Location
- 811 East Randolph Road, Colesville, Montgomery County, Maryland, U.S.
- Coordinates: 39°04′32″N 76°59′42″W﻿ / ﻿39.075433°N 76.995100°W

Information
- Other name: Smithville School
- Funding type: Rosenwald School
- Established: 1927
- Closed: 1952
- Website: www.iul1906.org/smithvilleschool

= Smithville Colored School =

School in Colesville, Maryland (1927–1952)

Smithville Colored School (1927–1952) was a two-room Rosenwald School for African American students in Colesville, Maryland, near Silver Spring. A historical marker erected in 2005 by Alpha Phi Alpha fraternity's Iota Upsilon Lambda chapter, in cooperation with the Montgomery County Historic Preservation Commission and the Maryland Historical Trust commemorates its history. It was also known as the Smithville School, and is now known as the Smithville School Museum and Education Center.

== History ==
The Smithville Colored School was established in 1927 one of the many schoolhouses built with the help of money from Julius Rosenwald. It was one of 15 school campuses for African American children in Montgomery County. Smithville was the name of a small, unincorporated black community near Colesville.
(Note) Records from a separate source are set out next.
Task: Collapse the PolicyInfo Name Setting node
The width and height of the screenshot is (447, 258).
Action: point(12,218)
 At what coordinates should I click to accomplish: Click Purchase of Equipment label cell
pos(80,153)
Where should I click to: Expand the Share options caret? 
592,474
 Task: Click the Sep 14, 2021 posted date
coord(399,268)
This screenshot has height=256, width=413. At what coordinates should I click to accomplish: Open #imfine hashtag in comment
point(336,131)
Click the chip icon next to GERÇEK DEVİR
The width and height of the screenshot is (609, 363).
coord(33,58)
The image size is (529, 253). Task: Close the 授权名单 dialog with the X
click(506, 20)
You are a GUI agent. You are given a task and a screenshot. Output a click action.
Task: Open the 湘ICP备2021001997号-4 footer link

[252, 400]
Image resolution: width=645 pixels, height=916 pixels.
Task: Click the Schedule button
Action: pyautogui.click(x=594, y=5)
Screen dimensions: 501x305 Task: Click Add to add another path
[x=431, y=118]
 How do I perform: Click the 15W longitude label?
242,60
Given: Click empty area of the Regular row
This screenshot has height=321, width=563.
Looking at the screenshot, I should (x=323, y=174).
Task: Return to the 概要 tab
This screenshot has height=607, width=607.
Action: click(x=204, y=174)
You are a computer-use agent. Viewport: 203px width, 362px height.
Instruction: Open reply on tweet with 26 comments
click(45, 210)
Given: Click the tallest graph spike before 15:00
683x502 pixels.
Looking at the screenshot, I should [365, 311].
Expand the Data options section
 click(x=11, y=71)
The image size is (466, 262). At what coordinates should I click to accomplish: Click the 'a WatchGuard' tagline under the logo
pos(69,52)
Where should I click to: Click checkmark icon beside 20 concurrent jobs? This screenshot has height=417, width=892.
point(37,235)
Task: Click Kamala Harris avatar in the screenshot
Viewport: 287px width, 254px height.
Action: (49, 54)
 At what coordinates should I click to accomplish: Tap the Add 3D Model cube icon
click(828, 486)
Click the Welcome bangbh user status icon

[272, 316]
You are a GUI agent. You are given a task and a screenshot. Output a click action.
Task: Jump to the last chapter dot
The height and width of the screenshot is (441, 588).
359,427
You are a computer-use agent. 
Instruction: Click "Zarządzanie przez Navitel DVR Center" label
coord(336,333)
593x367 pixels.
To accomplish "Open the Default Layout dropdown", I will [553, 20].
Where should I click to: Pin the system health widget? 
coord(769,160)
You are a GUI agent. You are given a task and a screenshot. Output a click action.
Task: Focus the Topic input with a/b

After the school closed in 1952, the building was used briefly used as a recreation center, and later as a storage facility and a bus depot. Students were transferred to a new school in Sandy Spring, Maryland. The deed to the school was transferred in 1999 from the Montgomery County Board of Education to the local chapter of Alpha Phi Alpha. From 1999 until 2005, members of the local Alpha Phi Alpha fraternity worked to renovate the building into a meeting place, computer center, and history museum.